Copy the items below word for word, starting at the line that contains "You are a GUI" and ending at the line that contains "(850, 566).", with both of those lines included.

═════ Dataset

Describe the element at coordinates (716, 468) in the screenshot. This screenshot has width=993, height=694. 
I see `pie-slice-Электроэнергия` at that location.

══════════
═════ Dataset

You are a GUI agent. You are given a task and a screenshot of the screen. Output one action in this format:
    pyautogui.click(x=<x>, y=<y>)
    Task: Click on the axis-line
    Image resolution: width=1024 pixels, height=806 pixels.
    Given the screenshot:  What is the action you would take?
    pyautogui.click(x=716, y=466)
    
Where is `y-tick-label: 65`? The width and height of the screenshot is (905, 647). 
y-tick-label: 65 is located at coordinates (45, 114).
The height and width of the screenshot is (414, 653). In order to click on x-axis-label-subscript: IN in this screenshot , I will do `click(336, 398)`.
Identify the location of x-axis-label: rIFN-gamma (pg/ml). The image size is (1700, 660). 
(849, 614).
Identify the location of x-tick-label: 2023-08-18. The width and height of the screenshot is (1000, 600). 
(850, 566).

══════════
═════ Dataset

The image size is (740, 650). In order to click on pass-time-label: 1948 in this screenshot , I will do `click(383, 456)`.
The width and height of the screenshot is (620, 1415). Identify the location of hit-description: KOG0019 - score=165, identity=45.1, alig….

══════════

Written response:
You are a GUI agent. You are given a task and a screenshot of the screen. Output one action in this format:
    pyautogui.click(x=<x>, y=<y>)
    Task: Click on the axis-line
    Image resolution: width=1024 pixels, height=806 pixels.
    Given the screenshot:  What is the action you would take?
    pyautogui.click(x=716, y=466)
    
Where is `y-tick-label: 65`? The width and height of the screenshot is (905, 647). 
y-tick-label: 65 is located at coordinates (45, 114).
The height and width of the screenshot is (414, 653). In order to click on x-axis-label-subscript: IN in this screenshot , I will do `click(336, 398)`.
Identify the location of x-axis-label: rIFN-gamma (pg/ml). The image size is (1700, 660). 
(849, 614).
Identify the location of x-tick-label: 2023-08-18. The width and height of the screenshot is (1000, 600). 
(850, 566).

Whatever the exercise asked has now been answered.